Hi,
i was wondering if there is a general rule/s for when to model the thickness of a material?.
Im modelling a tent to sell online. Its intended use could be any platform really. mobile, PC etc. and I was wondering if I should model the thickness of the canvas (inside) or just use a single sided plane have a double sided shader?
Ill be creating 2 different materials, one with baked in lighting and one which would be PBR. If I model using only a single plane the inside of the tent would appear light (as the outside).
I've attached an image of how it looks currently...

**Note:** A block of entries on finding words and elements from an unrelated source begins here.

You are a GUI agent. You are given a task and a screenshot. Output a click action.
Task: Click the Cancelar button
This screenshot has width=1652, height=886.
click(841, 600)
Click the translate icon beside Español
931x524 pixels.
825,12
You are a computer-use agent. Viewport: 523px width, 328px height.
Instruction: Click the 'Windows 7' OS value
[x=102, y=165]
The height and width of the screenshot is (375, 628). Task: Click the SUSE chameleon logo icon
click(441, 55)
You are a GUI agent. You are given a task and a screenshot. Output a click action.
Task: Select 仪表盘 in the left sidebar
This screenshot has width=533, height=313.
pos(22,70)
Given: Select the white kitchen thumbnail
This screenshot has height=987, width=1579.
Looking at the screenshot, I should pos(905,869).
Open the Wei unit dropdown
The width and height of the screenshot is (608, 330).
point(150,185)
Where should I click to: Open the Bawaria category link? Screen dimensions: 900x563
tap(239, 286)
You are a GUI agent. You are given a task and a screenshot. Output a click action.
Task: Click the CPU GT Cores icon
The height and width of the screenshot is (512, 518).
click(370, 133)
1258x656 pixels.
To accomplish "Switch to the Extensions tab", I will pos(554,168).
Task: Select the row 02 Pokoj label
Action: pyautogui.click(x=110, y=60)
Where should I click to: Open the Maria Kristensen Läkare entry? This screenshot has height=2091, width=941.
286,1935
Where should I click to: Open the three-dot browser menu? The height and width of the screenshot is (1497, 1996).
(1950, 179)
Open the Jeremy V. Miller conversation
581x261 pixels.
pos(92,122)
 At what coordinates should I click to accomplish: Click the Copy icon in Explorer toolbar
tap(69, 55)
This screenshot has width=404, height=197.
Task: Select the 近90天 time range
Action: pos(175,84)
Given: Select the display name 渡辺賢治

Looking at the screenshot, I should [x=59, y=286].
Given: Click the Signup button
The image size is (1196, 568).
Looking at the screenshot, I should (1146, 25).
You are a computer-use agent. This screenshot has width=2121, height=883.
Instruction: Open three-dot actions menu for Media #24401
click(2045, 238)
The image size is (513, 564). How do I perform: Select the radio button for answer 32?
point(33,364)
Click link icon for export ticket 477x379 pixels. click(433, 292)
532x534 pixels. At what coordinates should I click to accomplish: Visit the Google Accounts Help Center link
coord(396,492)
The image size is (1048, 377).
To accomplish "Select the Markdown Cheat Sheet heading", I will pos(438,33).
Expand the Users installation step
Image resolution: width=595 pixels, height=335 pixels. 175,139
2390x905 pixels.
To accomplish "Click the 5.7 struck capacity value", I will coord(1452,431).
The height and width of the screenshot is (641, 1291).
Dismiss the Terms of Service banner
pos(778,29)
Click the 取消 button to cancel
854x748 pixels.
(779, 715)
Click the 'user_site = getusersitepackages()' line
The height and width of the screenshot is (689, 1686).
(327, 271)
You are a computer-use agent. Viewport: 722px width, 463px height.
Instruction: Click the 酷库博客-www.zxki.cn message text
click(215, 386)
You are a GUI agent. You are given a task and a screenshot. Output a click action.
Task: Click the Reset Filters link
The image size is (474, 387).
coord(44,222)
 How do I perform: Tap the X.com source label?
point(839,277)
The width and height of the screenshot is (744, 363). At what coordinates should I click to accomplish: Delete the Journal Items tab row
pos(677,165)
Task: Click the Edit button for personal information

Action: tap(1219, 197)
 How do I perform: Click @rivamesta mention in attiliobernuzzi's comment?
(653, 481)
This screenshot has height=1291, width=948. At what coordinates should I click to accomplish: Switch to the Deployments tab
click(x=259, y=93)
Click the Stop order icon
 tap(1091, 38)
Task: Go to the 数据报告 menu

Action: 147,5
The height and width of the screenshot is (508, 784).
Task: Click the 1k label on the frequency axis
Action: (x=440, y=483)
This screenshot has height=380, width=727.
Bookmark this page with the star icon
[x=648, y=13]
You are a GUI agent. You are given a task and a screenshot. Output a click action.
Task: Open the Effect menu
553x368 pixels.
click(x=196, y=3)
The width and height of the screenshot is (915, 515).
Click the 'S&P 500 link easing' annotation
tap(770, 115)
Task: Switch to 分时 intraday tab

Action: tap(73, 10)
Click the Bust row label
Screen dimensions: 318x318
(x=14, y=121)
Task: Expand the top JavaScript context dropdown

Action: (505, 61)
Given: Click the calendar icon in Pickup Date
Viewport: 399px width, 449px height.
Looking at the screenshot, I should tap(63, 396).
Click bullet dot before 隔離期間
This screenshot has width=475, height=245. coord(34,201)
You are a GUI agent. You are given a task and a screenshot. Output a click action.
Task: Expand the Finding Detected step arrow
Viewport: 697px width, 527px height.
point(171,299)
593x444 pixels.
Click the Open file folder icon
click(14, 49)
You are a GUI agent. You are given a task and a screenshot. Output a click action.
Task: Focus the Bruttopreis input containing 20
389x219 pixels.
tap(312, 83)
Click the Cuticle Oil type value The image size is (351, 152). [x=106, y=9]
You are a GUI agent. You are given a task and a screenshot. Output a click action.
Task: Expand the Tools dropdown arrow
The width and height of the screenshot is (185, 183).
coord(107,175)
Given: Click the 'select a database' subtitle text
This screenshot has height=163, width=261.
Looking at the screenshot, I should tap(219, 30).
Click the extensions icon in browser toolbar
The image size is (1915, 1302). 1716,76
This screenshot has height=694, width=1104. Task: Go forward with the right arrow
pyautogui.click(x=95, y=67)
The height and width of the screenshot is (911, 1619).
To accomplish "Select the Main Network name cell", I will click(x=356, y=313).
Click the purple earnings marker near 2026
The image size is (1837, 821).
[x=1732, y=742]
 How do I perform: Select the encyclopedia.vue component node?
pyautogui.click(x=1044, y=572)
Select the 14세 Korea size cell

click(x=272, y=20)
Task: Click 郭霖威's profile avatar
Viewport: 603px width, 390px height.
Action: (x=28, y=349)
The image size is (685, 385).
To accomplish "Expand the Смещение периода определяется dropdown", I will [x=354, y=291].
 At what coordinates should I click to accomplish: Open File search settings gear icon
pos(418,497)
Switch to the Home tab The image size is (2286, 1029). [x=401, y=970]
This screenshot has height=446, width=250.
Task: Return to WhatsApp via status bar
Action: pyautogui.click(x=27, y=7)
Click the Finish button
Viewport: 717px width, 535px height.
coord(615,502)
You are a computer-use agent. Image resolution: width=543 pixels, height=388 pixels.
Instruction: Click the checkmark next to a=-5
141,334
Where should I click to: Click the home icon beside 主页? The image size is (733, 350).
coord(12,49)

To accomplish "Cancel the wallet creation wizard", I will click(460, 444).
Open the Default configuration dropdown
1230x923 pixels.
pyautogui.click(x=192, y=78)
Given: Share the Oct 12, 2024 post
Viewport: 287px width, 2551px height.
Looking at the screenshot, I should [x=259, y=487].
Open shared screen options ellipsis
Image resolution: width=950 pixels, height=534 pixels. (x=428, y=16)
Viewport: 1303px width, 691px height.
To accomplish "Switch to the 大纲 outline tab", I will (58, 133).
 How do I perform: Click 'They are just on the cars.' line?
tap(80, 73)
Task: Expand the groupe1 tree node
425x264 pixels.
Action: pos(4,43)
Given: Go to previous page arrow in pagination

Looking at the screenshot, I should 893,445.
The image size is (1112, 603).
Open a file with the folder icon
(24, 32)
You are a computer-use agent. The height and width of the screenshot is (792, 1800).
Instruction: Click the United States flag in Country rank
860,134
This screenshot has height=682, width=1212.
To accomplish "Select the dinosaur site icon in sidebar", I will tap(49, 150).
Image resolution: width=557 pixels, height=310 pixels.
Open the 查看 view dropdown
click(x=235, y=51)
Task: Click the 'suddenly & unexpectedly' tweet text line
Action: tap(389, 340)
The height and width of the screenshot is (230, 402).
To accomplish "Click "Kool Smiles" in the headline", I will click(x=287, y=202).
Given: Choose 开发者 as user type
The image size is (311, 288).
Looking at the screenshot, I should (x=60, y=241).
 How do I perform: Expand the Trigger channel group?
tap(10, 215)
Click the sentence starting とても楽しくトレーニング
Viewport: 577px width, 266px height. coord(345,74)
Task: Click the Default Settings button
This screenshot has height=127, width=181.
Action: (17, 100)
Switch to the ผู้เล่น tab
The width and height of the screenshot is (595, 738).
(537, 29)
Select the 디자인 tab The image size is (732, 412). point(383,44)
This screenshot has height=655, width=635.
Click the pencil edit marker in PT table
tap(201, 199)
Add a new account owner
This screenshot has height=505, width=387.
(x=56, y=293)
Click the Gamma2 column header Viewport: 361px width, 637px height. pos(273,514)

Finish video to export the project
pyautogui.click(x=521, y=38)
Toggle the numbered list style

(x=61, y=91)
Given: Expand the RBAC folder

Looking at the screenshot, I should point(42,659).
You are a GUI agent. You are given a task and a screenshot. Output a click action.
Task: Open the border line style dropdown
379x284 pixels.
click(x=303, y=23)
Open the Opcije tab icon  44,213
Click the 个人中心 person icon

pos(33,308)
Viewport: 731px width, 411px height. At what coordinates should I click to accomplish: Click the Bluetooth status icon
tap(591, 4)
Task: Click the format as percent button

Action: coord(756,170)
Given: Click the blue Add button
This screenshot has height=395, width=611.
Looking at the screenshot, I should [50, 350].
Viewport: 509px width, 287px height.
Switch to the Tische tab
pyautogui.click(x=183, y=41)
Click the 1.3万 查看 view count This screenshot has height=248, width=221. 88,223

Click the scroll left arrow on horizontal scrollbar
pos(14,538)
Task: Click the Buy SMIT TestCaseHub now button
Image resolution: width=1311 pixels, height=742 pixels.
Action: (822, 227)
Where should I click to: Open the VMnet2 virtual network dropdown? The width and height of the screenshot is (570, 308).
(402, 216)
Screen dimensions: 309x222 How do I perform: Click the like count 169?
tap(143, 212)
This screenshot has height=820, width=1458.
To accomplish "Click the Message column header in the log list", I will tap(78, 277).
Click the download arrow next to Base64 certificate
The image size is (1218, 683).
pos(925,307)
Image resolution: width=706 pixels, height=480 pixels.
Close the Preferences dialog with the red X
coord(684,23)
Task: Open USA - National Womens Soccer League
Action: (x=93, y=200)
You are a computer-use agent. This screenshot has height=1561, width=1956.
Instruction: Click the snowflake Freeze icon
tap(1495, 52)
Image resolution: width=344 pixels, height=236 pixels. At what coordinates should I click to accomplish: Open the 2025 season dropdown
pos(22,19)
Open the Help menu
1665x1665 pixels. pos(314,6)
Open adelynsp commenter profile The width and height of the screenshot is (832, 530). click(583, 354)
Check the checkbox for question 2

I appreciate this is a bit of a basic question, but would appreciate any advice
many thanks
Nick
Replies
There are sites where you can find a spreadsheet on material thickness. It is nothing that I personally would use, unless I am creating something that has to be in a specific size. A simple google search would be enough to get the required measurements.
In your case, if the material isn't going to be transparent, you generally don't have to worry about material thickness. just make it look good with as little polygons as you can. (Optimized models are appreciated).
For very thin double sided surfaces I generally apply to this:
You don't need to model actual thickness for your low poly. You can bake normals of your hi-poly model with thickness into one sided low-poly model. Then you can select your low-poly geometry then duplicate it then invert the duplicated parts and then push it inwards for a few milimeters just for preventing flickering z-fighting in the engine.
Clothes are mostly outside only. Except at the edges where the player can see, then you only duplicate and flip what's absolutely needed.